TVRI Masa Kini, Ganti Logo hingga Siarkan Liga Inggris
”Kami berharap TVRI ini konsisten menjadi TV publik, jadi fokus ke kearifan lokal. Sering kali publik minta TVRI meniru TV swasta lain yang kejar rating, seolah-olah TVRI ini harus jualan. Padahal kita justru berharap TVRI berbasis pada faktual dan kearifan lokal,” sebut salah satu peserta FGD, Agus, dari Mataram.
Peserta FGD di Palangka Rata, Badrul, mengungkapkan alasannya tetap nonton TVRI meski untuk acara tertentu. ”Kalau sore itu ada Kabar Kampung yang informasinya dari daerah-daerah, ini menarik sekali. Masyarakat yang di daerah juga mengonsumsi informasi ini. Ini memang acara favorit.”
Responden pun menyarankan TVRI memperbanyak konten untuk anak muda, namun tidak meninggalkan konten budaya dan lokalitas.
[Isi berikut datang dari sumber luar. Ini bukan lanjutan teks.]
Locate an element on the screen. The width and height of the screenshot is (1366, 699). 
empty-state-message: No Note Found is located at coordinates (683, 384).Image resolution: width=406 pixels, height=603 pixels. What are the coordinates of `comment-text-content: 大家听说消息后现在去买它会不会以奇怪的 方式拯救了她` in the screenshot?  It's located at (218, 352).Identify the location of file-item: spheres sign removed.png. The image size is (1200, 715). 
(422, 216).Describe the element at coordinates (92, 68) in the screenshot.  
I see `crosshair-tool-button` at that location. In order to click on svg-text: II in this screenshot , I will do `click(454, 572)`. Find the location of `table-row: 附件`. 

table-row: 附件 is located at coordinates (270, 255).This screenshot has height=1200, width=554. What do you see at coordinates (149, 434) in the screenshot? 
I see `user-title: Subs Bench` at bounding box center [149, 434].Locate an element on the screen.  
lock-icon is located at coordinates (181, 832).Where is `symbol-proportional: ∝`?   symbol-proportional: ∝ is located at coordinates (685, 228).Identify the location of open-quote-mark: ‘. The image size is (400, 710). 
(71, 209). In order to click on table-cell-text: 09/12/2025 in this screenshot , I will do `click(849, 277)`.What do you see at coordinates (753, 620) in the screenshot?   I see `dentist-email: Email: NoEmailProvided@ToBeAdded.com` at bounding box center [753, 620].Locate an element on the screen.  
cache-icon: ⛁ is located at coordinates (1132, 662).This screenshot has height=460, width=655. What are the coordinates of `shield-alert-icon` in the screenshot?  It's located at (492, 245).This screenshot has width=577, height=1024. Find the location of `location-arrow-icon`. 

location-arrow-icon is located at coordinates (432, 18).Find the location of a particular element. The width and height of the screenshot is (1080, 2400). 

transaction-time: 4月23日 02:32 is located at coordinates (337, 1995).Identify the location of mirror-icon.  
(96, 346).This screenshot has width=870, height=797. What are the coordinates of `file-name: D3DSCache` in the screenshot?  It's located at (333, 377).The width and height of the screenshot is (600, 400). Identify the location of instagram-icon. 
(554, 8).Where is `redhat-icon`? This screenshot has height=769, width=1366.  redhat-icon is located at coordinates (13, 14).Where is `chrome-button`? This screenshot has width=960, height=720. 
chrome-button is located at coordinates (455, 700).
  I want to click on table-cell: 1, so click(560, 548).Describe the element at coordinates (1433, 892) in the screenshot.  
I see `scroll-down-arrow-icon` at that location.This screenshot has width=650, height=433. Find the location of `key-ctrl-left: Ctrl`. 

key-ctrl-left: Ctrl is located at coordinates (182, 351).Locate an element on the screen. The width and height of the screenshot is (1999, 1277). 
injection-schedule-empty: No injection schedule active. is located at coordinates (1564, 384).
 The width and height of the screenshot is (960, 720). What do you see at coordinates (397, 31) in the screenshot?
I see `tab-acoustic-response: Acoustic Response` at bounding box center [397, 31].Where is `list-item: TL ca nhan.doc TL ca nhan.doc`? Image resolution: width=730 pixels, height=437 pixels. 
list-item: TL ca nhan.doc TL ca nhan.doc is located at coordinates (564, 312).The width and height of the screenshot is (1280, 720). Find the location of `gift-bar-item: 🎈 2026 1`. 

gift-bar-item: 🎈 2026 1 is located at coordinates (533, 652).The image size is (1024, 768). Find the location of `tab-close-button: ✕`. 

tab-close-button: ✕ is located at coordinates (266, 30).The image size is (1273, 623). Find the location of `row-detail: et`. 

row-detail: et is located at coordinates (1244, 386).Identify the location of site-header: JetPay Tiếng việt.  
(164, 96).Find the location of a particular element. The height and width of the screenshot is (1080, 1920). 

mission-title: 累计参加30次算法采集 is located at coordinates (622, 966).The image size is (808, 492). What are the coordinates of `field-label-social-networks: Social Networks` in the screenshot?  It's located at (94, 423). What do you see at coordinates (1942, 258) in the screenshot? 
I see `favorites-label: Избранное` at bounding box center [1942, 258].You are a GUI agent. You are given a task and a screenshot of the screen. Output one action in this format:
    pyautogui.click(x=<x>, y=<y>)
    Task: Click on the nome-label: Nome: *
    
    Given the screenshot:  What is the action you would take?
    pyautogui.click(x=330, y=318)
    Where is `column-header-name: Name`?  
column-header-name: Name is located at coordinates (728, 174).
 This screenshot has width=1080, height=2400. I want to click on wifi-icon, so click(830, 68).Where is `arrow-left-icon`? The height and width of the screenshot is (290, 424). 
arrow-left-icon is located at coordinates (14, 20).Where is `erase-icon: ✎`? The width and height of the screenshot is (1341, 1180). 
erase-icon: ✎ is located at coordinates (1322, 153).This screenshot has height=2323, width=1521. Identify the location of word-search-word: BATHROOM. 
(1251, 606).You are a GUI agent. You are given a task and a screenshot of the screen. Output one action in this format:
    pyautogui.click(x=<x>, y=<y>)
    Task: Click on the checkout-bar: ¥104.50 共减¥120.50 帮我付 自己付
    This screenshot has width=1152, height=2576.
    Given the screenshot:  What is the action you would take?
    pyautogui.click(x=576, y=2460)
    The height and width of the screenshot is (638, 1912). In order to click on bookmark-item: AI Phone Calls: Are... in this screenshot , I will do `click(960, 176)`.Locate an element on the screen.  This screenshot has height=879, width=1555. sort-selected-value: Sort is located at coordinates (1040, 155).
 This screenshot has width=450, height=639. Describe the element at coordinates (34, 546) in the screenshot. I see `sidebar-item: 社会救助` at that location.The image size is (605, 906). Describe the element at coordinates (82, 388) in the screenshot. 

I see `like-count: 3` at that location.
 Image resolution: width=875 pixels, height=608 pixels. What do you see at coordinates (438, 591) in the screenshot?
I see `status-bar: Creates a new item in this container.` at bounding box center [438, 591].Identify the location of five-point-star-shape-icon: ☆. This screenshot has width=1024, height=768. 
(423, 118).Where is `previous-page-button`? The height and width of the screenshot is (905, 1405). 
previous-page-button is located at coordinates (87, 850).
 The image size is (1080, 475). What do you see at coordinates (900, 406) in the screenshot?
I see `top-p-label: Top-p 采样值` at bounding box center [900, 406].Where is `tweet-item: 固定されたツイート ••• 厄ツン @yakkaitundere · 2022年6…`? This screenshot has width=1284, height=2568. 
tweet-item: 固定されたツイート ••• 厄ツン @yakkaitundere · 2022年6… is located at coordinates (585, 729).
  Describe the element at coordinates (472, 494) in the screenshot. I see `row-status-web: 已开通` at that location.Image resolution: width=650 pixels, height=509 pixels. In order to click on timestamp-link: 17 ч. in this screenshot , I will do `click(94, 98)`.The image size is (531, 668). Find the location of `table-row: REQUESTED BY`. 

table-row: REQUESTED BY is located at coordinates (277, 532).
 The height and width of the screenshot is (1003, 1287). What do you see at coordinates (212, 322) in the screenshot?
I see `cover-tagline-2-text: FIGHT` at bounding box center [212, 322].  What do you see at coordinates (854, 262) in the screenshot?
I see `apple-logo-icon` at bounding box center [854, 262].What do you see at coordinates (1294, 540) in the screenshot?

Hal ini untuk meningkatkan orang yang mau nonton TVRI.
”TVRI perlu memproduksi program unggulan selain Dunia dalam Berita yang dapat mengundang lebih banyak orang untuk membicarakan TVRI, khususnya dari kalangan anak muda,” sebut mereka.
Program Ikonik
Program berita Dunia Dalam Berita diakui sebagai program ikonik TVRI yang masih mengundang orang untuk nonton stasiun TV ini.
Dunia Dalam Berita berada di urutan teratas untuk Top 20 Acara TVRI Favorit dengan 21,78%. Kemudian disusul Rumah Bulutangkis 5,5%, Semangat Pagi Indonesia 4,96%, Pesona Indonesia 4,81%, dan Kuis Siapa Berani 4,34%.
Karena Dunia Dalam Berita Adalah Legenda
Dalam survei berjudul Bedah Kualitas Program dan Berita Berdasarkan Keinginan Publik yang dilakukan Lembaga Survei Iconesia dan TVRI pada 2018 lalu, Dunia Dalam Berita dinilai sudah sesuai secara konten.
Namun, ada beberapa catatan yang diberikan. Misalnya untuk pembawa acara kostum terlalu formal dan kurang fashionable. Kemudian cara penyampaian kurang menarik dan kurang lugas, bahasa tubuh kaku & terlalu formal. Selain itu, pembawa berita kurang popular sehingga disarankan ada pembawa acara yang lebih muda.
Tantangan itulah yang harus dihadapi TVRI agar masyarakat tetap mau menonton siaran TV ini. Bila penonton loyal tergerus dan penonton baru dari tidak terakomodasi, akan menjadi pertanyaan di kemudian hari, siapa yang akan nonton TVRI?